Population (2014 Census)
- • Total: 44,289
- Time zone: UTC+6.30 (MMT)

= Chauk =

Chauk (ချောက်) is a town and river port in Magway Region, north-central Myanmar, on the Irrawaddy River. It is located across the river from Seikphyu (ဆိပ်ဖြူ), to which it is connected by a bridge. It is the capital of Chauk District

==History==
In 1902, the Chauk-Lonywa oilfield was discovered near Chauk, which is presently a major source of income for the town.

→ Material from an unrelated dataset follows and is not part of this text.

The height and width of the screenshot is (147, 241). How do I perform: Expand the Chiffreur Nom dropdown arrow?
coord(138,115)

On January 2, 2014, Singapore's Interra Resources announced that its jointly controlled entity, Goldpetrol Joint Operating Company Inc., had commenced drilling development well CHK 1177 in the Chauk oilfield in Myanmar.

==Climate==
Located in the "Dry Valley" of central Myanmar in the rain shadow of the Arakan Mountains, Chauk has a borderline hot semi-arid climate (Köppen BSh), being a little too dry to qualify as a tropical savanna climate (Aw) due to the extreme heat and high potential evapotranspiration. Unlike most monsoonal semi-arid climates, the rainy season in the "Dry Valley" is relatively long at around five to seven months, while variability and extreme monthly and daily rainfalls are much lower than usual with this type of climate.

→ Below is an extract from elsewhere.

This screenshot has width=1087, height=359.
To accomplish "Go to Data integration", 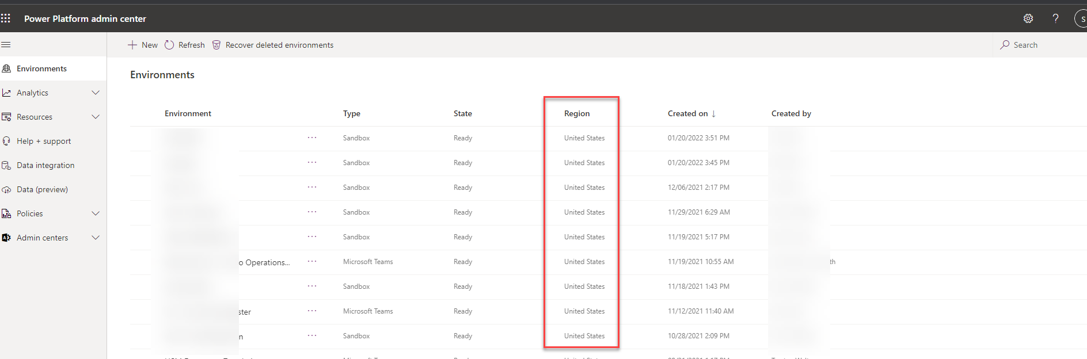I will (x=45, y=165).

Climate data for Chauk (1991–2020)
| Month | Jan | Feb | Mar | Apr | May | Jun | Jul | Aug | Sep | Oct | Nov | Dec | Year |
| Record high °C (°F) | 37.2 (99.0) | 41.0 (105.8) | 45.2 (113.4) | 48.2 (118.8) | 47.5 (117.5) | 45.0 (113.0) | 43.5 (110.3) | 41.6 (106.9) | 41.0 (105.8) | 41.2 (106.2) | 41.2 (106.2) | 39.0 (102.2) | 48.2 (118.8) |
| Mean daily maximum °C (°F) | 31.0 (87.8) | 34.6 (94.3) | 38.4 (101.1) | 40.7 (105.3) | 38.7 (101.7) | 35.6 (96.1) | 35.2 (95.4) | 34.6 (94.3) | 34.2 (93.6) | 33.9 (93.0) | 32.8 (91.0) | 30.8 (87.4) | 35.0 (95.0) |
| Daily mean °C (°F) | 22.1 (71.8) | 24.9 (76.8) | 29.1 (84.4) | 32.6 (90.7) | 32.4 (90.3) | 30.7 (87.3) | 30.5 (86.9) | 30.1 (86.2) | 29.7 (85.5) | 28.9 (84.0) | 26.5 (79.7) | 23.0 (73.4) | 28.4 (83.1) |
| Mean daily minimum °C (°F) | 13.1 (55.6) | 15.3 (59.5) | 19.8 (67.6) | 24.4 (75.9) | 26.1 (79.0) | 25.9 (78.6) | 25.8 (78.4) | 25.6 (78.1) | 25.2 (77.4) | 24.0 (75.2) | 20.1 (68.2) | 15.3 (59.5) | 21.7 (71.1) |
| Record low °C (°F) | 7.2 (45.0) | 8.5 (47.3) | 14.0 (57.2) | 18.9 (66.0) | 17.8 (64.0) | 22.5 (72.5) | 23.5 (74.3) | 22.2 (72.0) | 21.2 (70.2) | 17.4 (63.3) | 10.8 (51.4) | 9.0 (48.2) | 7.2 (45.0) |
| Average precipitation mm (inches) | 4.9 (0.19) | 1.3 (0.05) | 3.3 (0.13) | 8.8 (0.35) | 81.7 (3.22) | 70.4 (2.77) | 38.7 (1.52) | 99.6 (3.92) | 138.4 (5.45) | 132.3 (5.21) | 20.1 (0.79) | 3.8 (0.15) | 603.4 (23.76) |
| Average precipitation days (≥ 1.0 mm) | 0.3 | 0.1 | 0.4 | 1.2 | 5.3 | 6.8 | 4.8 | 8.4 | 9.8 | 7.5 | 1.8 | 0.6 | 47.0 |
Source 1: World Meteorological Organization
Source 2: Meteomanz (extremes since 2014)

==Earthquake==
The 6.8 Mw August 2016 Myanmar earthquake shook north-central Myanmar on August 24, with a maximum Mercalli intensity of VI (Strong). Four people were killed and several ancient temples sustained damage.

==Economy==
A refinery was built in Chauk for the Chauk-Lonywa oilfield that also processes crude oil that comes down a pipeline from Yenangyaung. The Chauk field was still producing natural gas as of 1995.